:: Directive ::
Copy the lines of the material below without any changes, starting from the line that contains "The image size is (1258, 704)." and continuing through the end of the material.

[Records from a collection]
-- START --

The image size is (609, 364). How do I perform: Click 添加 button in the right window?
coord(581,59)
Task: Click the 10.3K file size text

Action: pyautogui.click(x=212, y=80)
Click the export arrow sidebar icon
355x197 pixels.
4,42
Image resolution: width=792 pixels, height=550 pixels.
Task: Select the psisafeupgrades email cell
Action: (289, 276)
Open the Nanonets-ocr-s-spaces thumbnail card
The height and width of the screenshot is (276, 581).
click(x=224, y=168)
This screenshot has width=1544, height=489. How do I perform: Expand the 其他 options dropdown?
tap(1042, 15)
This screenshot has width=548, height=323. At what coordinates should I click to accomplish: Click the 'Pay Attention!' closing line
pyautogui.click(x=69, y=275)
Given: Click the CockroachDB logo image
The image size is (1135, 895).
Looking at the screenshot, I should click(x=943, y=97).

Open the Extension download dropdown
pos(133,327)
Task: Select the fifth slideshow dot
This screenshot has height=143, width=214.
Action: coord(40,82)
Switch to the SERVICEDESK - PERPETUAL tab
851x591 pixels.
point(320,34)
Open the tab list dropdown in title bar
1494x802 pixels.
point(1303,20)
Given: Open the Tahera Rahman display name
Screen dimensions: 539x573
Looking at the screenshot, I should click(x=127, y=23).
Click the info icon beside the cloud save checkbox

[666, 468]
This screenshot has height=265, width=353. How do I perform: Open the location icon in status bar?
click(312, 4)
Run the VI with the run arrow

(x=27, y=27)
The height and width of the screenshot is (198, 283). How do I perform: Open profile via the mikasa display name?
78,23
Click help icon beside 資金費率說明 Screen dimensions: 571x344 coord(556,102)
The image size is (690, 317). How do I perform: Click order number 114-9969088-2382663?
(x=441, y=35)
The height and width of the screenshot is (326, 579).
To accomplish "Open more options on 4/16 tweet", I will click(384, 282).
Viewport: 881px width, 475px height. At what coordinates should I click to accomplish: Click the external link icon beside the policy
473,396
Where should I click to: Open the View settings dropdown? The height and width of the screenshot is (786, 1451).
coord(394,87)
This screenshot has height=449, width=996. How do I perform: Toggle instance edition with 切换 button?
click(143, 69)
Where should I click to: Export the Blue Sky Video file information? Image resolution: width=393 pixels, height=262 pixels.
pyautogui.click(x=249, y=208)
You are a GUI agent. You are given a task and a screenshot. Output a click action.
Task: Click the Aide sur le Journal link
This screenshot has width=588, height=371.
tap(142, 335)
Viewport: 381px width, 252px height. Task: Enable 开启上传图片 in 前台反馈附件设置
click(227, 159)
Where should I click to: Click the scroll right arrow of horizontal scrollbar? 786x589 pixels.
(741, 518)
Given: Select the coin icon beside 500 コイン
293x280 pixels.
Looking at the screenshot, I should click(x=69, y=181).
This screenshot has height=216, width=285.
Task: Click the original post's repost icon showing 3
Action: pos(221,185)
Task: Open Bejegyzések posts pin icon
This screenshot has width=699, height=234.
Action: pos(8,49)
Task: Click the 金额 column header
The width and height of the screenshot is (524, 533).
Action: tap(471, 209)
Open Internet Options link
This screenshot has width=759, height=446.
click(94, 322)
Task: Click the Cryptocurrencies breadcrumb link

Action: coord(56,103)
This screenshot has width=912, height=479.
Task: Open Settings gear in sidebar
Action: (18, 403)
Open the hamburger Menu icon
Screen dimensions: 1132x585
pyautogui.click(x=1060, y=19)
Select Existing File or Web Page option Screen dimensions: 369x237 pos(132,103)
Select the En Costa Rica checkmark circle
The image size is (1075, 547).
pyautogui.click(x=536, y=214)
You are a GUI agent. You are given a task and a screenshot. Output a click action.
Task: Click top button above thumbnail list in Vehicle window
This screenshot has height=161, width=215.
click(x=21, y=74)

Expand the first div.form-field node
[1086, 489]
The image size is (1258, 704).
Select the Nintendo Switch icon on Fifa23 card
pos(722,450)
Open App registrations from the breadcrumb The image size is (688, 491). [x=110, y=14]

-- END --

:: In response ::
The image size is (1258, 704).
Select the Nintendo Switch icon on Fifa23 card
pos(722,450)
Open App registrations from the breadcrumb The image size is (688, 491). [x=110, y=14]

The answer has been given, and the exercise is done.